In the greater scheme or the big plan, nothing we do matters. There's no grand
plan, no big win...all that matter is what we do, cause that's all there is.
What we do now, today. I fought for so long, for redemption, for a reward,
finally just to beat the other guy, but I never got it... I want to help because
people shouldn't suffer as they do. Because, if there isn't any bigger meaning,
then the smallest act of kindness is the greatest thing in the world.

Spoken by Angel in "Epiphany" Angel

Thursday, August 14, 2008

Trashy Vampire Novels

So last night I finished Narcissus in Chains by Laurell K. Hamilton. I had bought it several months ago at the request of BT, because he said that a particular relationship between characters mirrored something he wanted. I've had the book for months and haven't read it, mostly just because I haven't read anything. Last week I finished the first novel that I'd read since...... damn, I don't know when.

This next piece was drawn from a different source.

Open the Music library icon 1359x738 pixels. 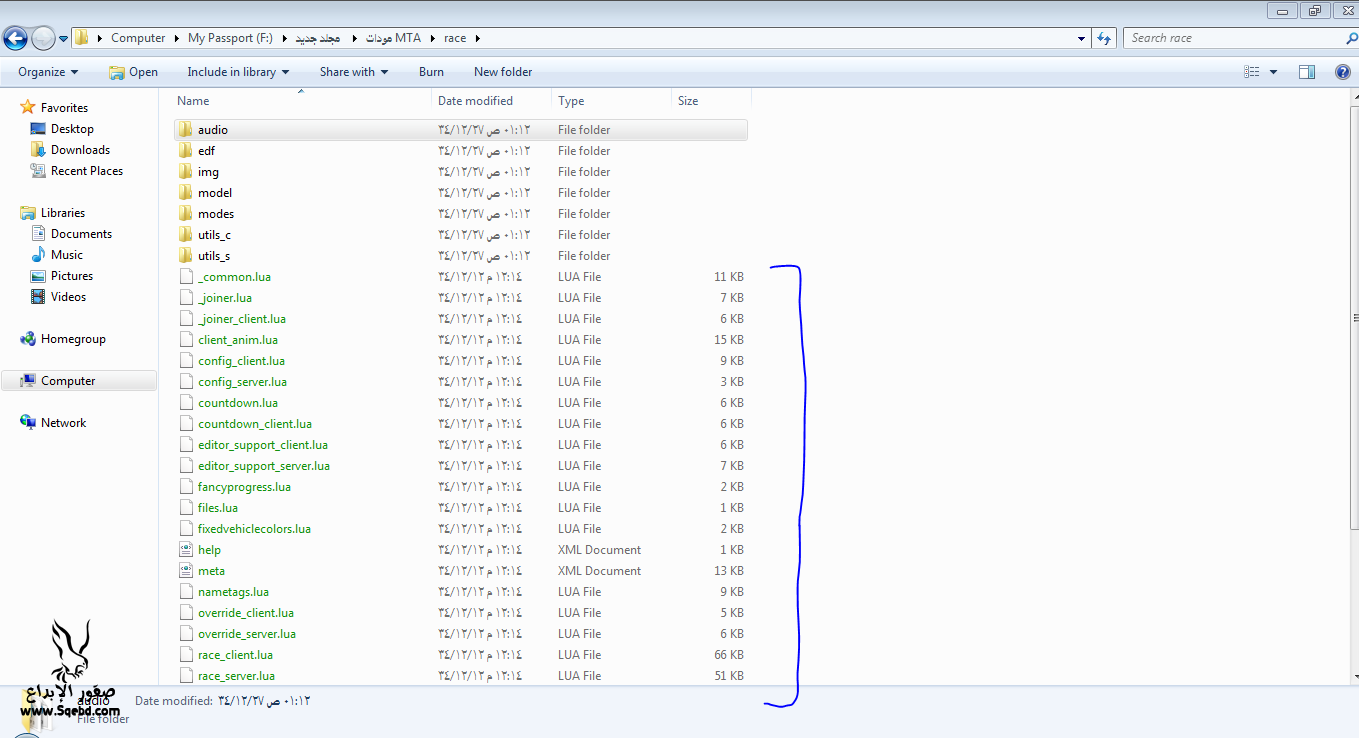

Probably since I re-read Time Traveller's Wife so that I could highlight it and just refresh my mind before I sent it to BT, because it is one of my favorite novels of all time and because it reminded me of being without him. I guess lately I've been content to lay around and veg out in front of the TV, maybe catching a movie I want to see, though more likely just a movie that I'd already seen and kinda liked. (This is a very VERY good reason not to have a cable TV with all the HBOs in your bedroom. Damn you HBO, showing V for Vendetta a hundred times!!!!) But I digress......

So, especially now that BT and I are back together and working on all aspects of that, I read the book so that I could get an idea of what he was talking about. Now, I had read quite a few of the Anita Blake, Vampire Hunter, series 4 years ago, when I was still living in the Bigger Midwestern City. At the time, I had read a review of the latest book in the series and my interest was piqued. But the series was already quite long at the time and I didn't want to have to buy all the books. I was in luck because a co-worker of mine at the time owned the first 5 or 6 of them and the first book of Hamilton's other series. I read them all, in succession, during a very depressing and boring winter break.

I guess I should go back a bit. I've always loved horror novels. When I was younger, I read way ahead of my age group. If I remember right, I was reading Christopher Pike's young adult horror books by the time I was in the 4th grade. (Dad had tried to get me into fantasy series, but it just didn't work. I think because we were too cheap to buy the series from the beginning and the YA section at our library didn't have them either. On the other hand, one of my good female friends had alot of Christopher Pike books and an older brother with more advanced tastes, Koontz, Rice, that he'd loan to us.) By 5th grade, I was starting to read the Stephen King and Dean Koontz, though my mom had to approve which books I read. I couldn't read King's Gerald's Game, for instance, because of it's sexual content. When I was in 6th grade, I bought Anne Rice's Witching Hour. It was widely known among my family that I couldn't read Rice's vampire series, but no one had said anything about the witch series. I loved the book. Sometime during 7th grade, I finally managed to get my friend's brother to let me borrow the vampire series. But, in my opinion, I've found that alot of genre writers (hell, writers in general) tend to tread over the same turf. The problem is that when a genre writer does it within that same genre, most especially within the same series, it gets old pretty fast. That's why I haven't read any of Anne Rice's latest work.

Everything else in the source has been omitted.